Hi, I trained a model, and want to use it to predict in a eval and no_grad model. Strangely, I got different results if I feed the same data to the model twice. Here is the code snipper:
for data in generator:
left = data['left']
right = data['right']
print('is training': self.model.training)
data1 = self.model(left, right)
data2 = self.model(left, right)
data2 = self.predict(data2)
print(abs((data1-data2) >= 0.00001).double().sum())
and the output is like:
is training: False
tensor(10878., device=‘cuda:0’, dtype=torch.float64)
is there any idea to debug the problem ?
Small numerical mismatches are expected due to the limited numerical precision.
In your code it also seems the
abs should be applied on the subtraction, not the comparison, so you might want to fix it.
Thank you for your time.
Yes, you are right, the abs should be applied on the subtraction.

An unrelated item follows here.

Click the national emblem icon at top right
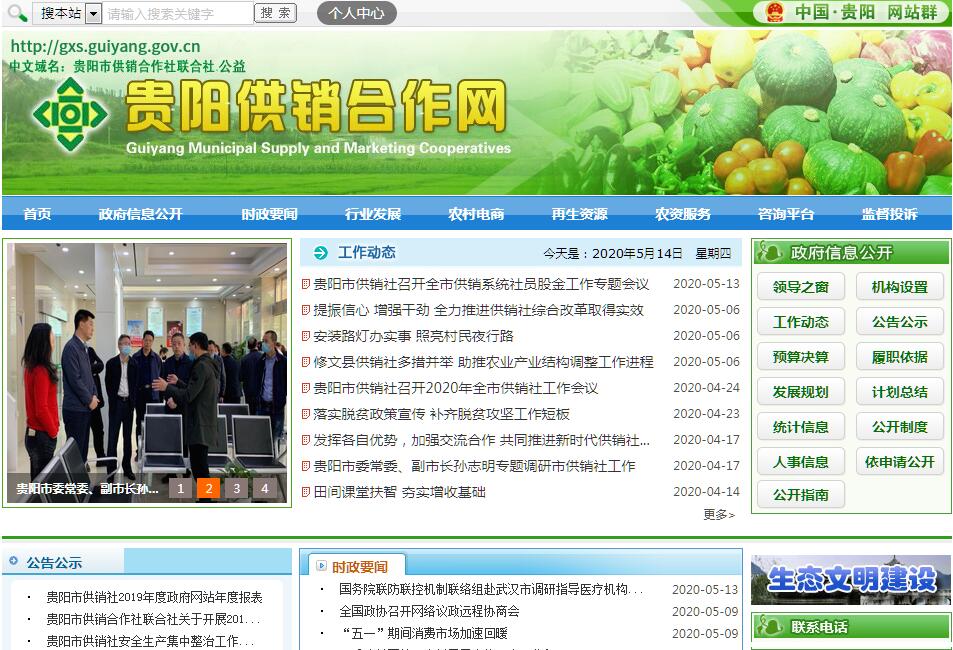The height and width of the screenshot is (650, 953). (773, 12)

I traced the code and find that the difference came from the ConvTransposed2d module:
x1 = copy.deepcopy(x)
x1 = self.conv(x1)
x = self.conv(x)
self.conv = nn.ConvTranspose2d(in_channels, out_channels, bias=False, **kwargs)
and the output looks like:
baseicconv: tensor(158545, device=‘cuda:0’)
If, as you said, the small numerical mismatches are expected, it should be always non-zero. However, as far as I know, the difference happens occasionaly:
PS: I found when set the batch-size to 1, there is no such a problem.